# Activity
A single number is required: how many lines in the entries hold the word "computer".

(Provided data begins)

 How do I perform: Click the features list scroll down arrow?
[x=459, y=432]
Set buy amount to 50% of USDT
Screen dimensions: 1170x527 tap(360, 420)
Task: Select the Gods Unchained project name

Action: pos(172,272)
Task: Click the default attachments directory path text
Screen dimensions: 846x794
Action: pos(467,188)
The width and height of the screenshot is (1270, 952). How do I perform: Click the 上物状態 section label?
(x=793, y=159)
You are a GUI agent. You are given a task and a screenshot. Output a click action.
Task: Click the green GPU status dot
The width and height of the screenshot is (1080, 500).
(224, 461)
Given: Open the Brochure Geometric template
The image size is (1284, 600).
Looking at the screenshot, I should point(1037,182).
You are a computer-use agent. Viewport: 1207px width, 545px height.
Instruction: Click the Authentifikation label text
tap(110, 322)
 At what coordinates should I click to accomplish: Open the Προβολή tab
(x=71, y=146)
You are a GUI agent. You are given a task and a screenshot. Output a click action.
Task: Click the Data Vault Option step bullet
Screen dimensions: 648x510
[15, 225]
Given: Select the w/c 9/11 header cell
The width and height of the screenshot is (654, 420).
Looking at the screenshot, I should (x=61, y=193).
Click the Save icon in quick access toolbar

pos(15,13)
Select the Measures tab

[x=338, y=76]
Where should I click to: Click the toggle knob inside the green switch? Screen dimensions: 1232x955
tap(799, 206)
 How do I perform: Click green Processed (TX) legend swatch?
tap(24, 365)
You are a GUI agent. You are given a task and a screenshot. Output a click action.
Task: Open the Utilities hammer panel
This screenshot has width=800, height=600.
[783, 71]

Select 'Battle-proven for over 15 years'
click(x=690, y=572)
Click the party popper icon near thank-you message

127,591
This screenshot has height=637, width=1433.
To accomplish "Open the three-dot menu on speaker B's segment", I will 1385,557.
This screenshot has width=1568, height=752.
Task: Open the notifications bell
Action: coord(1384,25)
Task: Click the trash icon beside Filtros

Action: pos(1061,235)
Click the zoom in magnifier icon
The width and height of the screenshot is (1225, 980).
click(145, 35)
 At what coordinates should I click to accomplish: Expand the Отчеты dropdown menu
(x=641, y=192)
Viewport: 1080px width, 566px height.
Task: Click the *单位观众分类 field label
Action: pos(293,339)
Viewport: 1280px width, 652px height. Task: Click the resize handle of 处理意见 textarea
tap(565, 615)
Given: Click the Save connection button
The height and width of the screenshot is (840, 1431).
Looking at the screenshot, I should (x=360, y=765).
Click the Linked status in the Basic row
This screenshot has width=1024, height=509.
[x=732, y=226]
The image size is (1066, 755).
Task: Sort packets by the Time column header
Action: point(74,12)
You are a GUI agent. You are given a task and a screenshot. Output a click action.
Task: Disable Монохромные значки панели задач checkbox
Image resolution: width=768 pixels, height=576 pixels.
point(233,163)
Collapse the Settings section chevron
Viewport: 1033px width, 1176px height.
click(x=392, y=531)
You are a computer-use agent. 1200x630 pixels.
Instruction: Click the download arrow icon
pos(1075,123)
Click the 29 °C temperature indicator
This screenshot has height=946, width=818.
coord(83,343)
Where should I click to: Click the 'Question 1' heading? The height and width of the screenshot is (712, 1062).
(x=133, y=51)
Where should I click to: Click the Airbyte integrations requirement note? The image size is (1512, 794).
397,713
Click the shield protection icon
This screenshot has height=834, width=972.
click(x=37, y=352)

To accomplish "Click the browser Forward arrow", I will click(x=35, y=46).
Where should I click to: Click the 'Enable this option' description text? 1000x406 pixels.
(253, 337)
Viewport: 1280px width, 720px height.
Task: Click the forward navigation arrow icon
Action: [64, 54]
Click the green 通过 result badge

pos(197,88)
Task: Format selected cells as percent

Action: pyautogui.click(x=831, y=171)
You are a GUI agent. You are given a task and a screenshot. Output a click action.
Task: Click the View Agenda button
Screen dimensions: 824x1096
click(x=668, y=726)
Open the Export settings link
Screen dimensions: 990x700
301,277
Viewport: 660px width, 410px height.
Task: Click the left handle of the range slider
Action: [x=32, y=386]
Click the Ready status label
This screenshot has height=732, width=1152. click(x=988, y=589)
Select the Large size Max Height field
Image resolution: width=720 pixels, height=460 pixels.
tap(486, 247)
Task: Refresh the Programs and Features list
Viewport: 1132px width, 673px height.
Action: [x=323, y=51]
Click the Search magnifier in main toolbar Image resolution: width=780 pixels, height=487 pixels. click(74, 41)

(Provided data ends)

# Response box
2